▶ AUFGABE A
Gib den folgenden Text über das Newrozfest vollständig und unverändert wieder.

▶ TEXTAUSSCHNITT
+ + + + + + +
Bild: Newrozfeier in Diyarbakır 2014
Seit Anfang der 90er Jahre feiern die Kurd*innen der Türkei am 21. März das
Neujahrsfest Newroz mit Massenveranstaltungen. Newroz ist kein spezifisch
kurdisches Fest. Diverse Bevölkerungsgruppen im Nahen Osten und
Zentralasien kennen den Festtag. Im Iran, in Afghanistan, in Aserbaidschan
und einigen zentralasiatischen Turkstaaten beginnt das neue Jahr mit dem
21. März. Für Zorastrier, Alevit*innen und Bahai ist Nourūz ein heiliger
Tag.
Doch nur bei den Kurd*innen ist der Tag zu einem politischen Ritual
geworden. Das Verhältnis der Kurd*innen zu Newroz wird auf das Epos des
iranischen Dichters Firdausi zurückgeführt. Darin stürzt ein gewöhnlicher
Schmied namens Kaveh den Tyrannen Zahāk auf. Kurdische politische
Bewegungen haben sich jener Geschichte des Widerstandes bedient. In der
Türkei ist mit diesem Narrativ und historischen kurdischen Aufständen die
Tradition entstanden, Newroz mit Massenkundgebungen zu begehen.
+ + + + + + +
▶ BEREITGESTELLTES MATERIAL
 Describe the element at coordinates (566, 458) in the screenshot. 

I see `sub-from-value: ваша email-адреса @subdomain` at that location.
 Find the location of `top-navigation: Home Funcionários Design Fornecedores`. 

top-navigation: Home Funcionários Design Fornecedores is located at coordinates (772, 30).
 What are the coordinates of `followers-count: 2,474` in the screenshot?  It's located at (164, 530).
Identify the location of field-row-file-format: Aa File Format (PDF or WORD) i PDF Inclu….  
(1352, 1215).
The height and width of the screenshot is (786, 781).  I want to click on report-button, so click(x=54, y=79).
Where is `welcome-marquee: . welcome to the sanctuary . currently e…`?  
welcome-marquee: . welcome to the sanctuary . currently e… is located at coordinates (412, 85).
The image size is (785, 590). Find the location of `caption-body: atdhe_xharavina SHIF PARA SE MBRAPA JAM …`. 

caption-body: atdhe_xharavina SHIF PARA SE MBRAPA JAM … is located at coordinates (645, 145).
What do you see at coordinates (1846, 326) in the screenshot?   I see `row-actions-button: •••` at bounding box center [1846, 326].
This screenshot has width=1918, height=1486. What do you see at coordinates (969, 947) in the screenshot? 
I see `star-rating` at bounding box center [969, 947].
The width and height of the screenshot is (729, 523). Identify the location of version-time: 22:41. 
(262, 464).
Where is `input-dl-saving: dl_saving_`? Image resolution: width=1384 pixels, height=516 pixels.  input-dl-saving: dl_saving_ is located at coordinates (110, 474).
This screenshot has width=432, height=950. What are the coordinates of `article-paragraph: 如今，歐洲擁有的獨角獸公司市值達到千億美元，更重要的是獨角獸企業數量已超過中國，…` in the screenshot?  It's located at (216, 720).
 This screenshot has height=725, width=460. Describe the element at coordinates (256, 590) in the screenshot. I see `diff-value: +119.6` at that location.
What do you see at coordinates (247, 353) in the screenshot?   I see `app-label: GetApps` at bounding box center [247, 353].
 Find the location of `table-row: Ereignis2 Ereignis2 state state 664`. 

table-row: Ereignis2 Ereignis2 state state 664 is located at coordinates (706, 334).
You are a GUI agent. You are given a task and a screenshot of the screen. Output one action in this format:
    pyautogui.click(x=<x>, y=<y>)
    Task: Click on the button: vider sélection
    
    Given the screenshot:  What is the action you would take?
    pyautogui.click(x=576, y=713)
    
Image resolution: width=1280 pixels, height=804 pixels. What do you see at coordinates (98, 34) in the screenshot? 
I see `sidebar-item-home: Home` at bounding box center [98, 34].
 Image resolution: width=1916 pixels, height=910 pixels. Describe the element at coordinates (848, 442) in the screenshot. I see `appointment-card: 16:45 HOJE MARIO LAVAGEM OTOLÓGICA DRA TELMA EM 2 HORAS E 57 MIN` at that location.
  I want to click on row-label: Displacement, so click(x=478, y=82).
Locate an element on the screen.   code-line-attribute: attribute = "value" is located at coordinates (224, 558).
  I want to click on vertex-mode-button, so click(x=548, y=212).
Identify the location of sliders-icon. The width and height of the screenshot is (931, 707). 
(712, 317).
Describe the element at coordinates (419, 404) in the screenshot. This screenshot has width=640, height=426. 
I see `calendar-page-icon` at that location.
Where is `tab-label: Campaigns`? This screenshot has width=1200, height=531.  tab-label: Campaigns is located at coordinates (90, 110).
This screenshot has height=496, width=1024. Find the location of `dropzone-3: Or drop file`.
+ + + + + + +
▶ AUFGABE B
Liste jede Zeile der Einträge oben auf, die die Zeichenfolge „MBRAPA“ enthält. Achte dabei auf Groß- und Kleinschreibung.

▶ ERGEBNIS A
Bild: Newrozfeier in Diyarbakır 2014
Seit Anfang der 90er Jahre feiern die Kurd*innen der Türkei am 21. März das
Neujahrsfest Newroz mit Massenveranstaltungen. Newroz ist kein spezifisch
kurdisches Fest. Diverse Bevölkerungsgruppen im Nahen Osten und
Zentralasien kennen den Festtag. Im Iran, in Afghanistan, in Aserbaidschan
und einigen zentralasiatischen Turkstaaten beginnt das neue Jahr mit dem
21. März. Für Zorastrier, Alevit*innen und Bahai ist Nourūz ein heiliger
Tag.
Doch nur bei den Kurd*innen ist der Tag zu einem politischen Ritual
geworden. Das Verhältnis der Kurd*innen zu Newroz wird auf das Epos des
iranischen Dichters Firdausi zurückgeführt. Darin stürzt ein gewöhnlicher
Schmied namens Kaveh den Tyrannen Zahāk auf. Kurdische politische
Bewegungen haben sich jener Geschichte des Widerstandes bedient. In der
Türkei ist mit diesem Narrativ und historischen kurdischen Aufständen die
Tradition entstanden, Newroz mit Massenkundgebungen zu begehen.

▶ ERGEBNIS B
The image size is (785, 590). Find the location of `caption-body: atdhe_xharavina SHIF PARA SE MBRAPA JAM …`. 
caption-body: atdhe_xharavina SHIF PARA SE MBRAPA JAM … is located at coordinates (645, 145).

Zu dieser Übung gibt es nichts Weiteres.